Refaire un projet comme Eldorado, en 2015, serait très différent, selon Binamé. Il n'est pas certain qu'il y aurait autant de liberté sur les lieux de tournage et ce qu'on y verrait serait forcément autre chose. «On ne savait pas ce qu'on faisait. Que donnerait un film comme Eldorado avec la génération d'aujourd'hui? Difficile à dire, parce qu'on est dans le vivant. Il y a beaucoup de choses intéressantes qui se passent, une énorme mutation qui s'est produite. Mais pendant qu'on est dedans, c'est difficile de s'objectiver. À l'époque, je me disais: «Il y a 20 ans, j'avais 20 ans, j'étais comme ça, en quoi est-ce différent en 1994?» Et c'est une question que je me pose encore aujourd'hui.»

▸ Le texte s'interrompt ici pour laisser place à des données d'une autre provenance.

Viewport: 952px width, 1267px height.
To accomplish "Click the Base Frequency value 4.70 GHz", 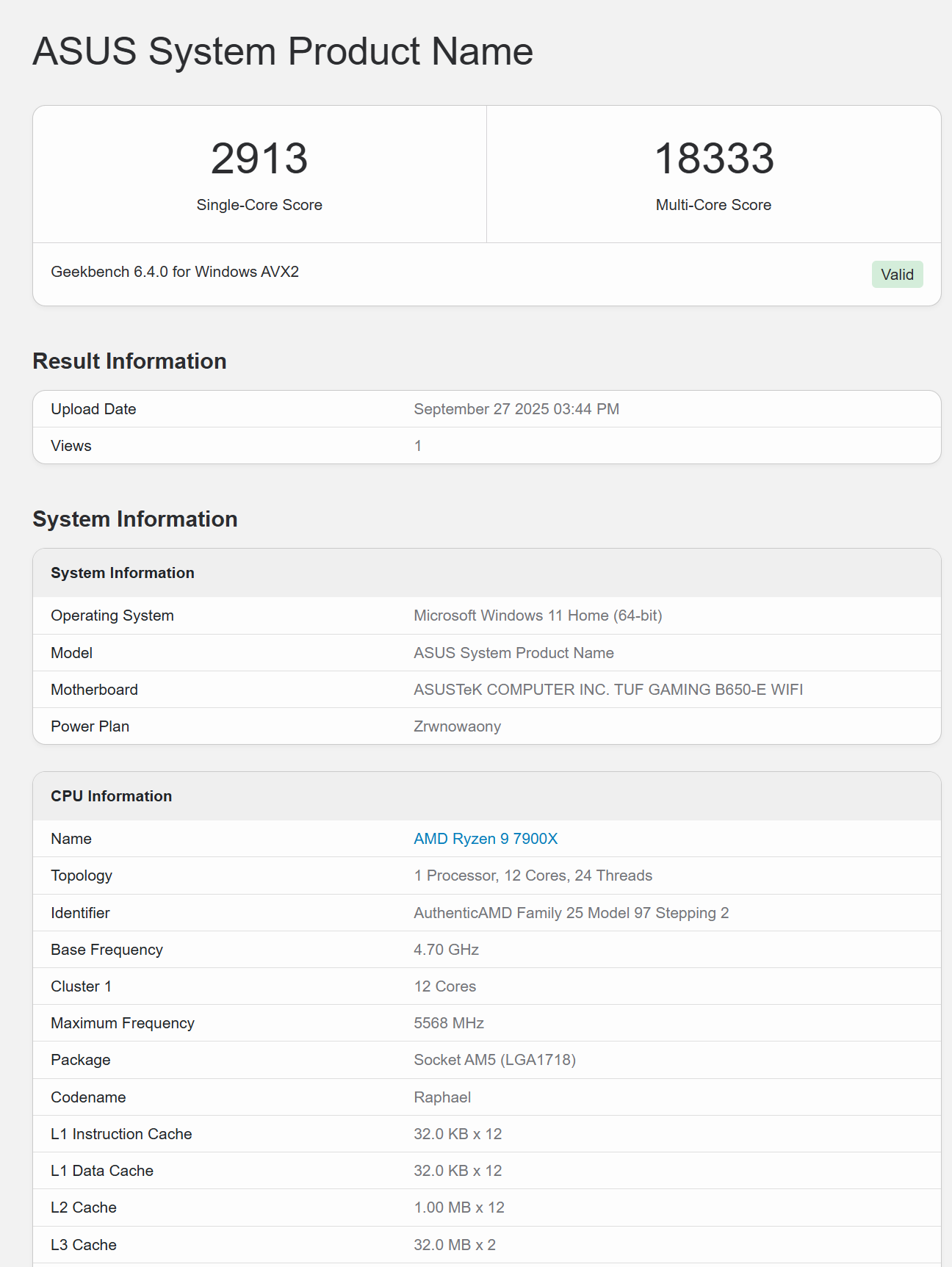I will (446, 950).
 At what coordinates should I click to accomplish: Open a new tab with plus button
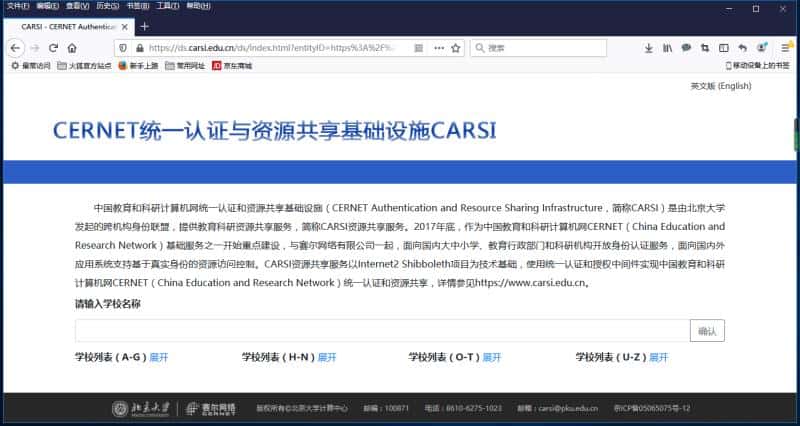tap(144, 26)
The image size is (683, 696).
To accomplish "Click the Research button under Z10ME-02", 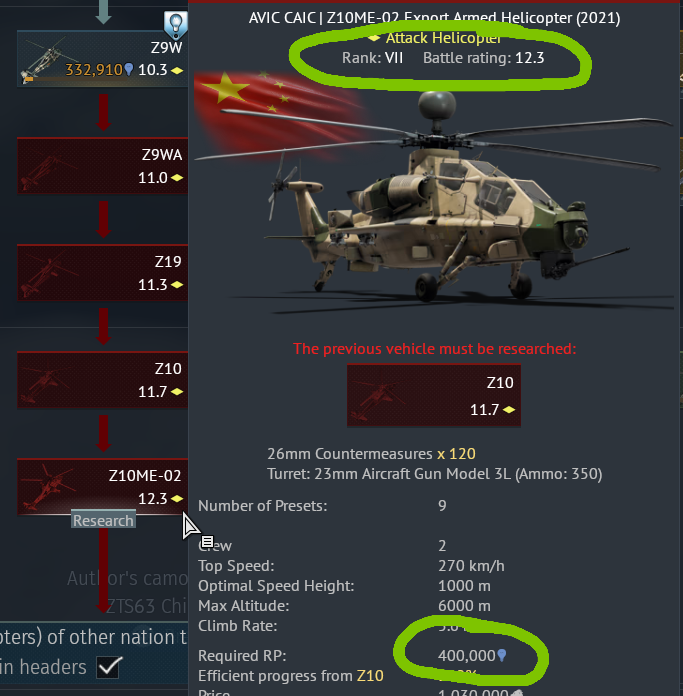I will [103, 520].
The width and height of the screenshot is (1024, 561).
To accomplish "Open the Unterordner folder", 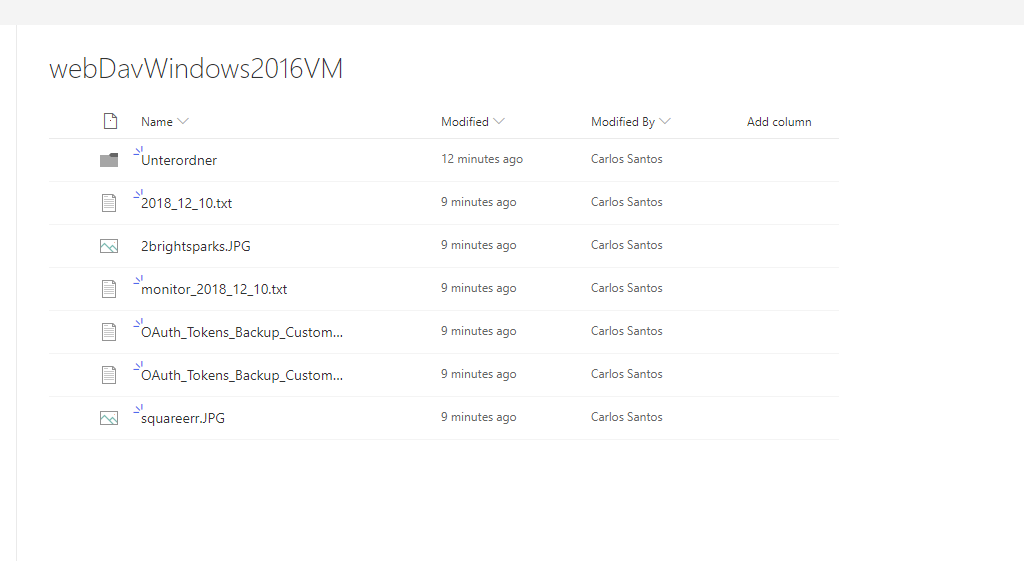I will [x=179, y=160].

Charles Binamé n'est pas intéressé par ce que sont devenus ces personnages, mais il n'hésiterait pas une seconde à faire un Eldorado 2015. «Parce que cette solitude, ce grand «qui suis-je?», c'est encore plus brûlant, car ça ne s'est pas amélioré, l'agora s'est dispersée, elle est devenue virtuelle. Il est certain qu'on secoue, autrement que les X, toute la charpente socioculturelle. Aujourd'hui, ce qui est fantastique, c'est qu'on est dans l'autonarration, l'autofiction, le selfie, l'autoréalité [rires]! J'ai fait Eldorado parce qu'on ne parlait pas de cette génération-là. Et on ne parle pas de cette génération-ci. On parle de tout le monde sauf d'eux. Et eux, ils ne peuvent pas vraiment parler d'eux, parce qu'ils sont eux-mêmes.»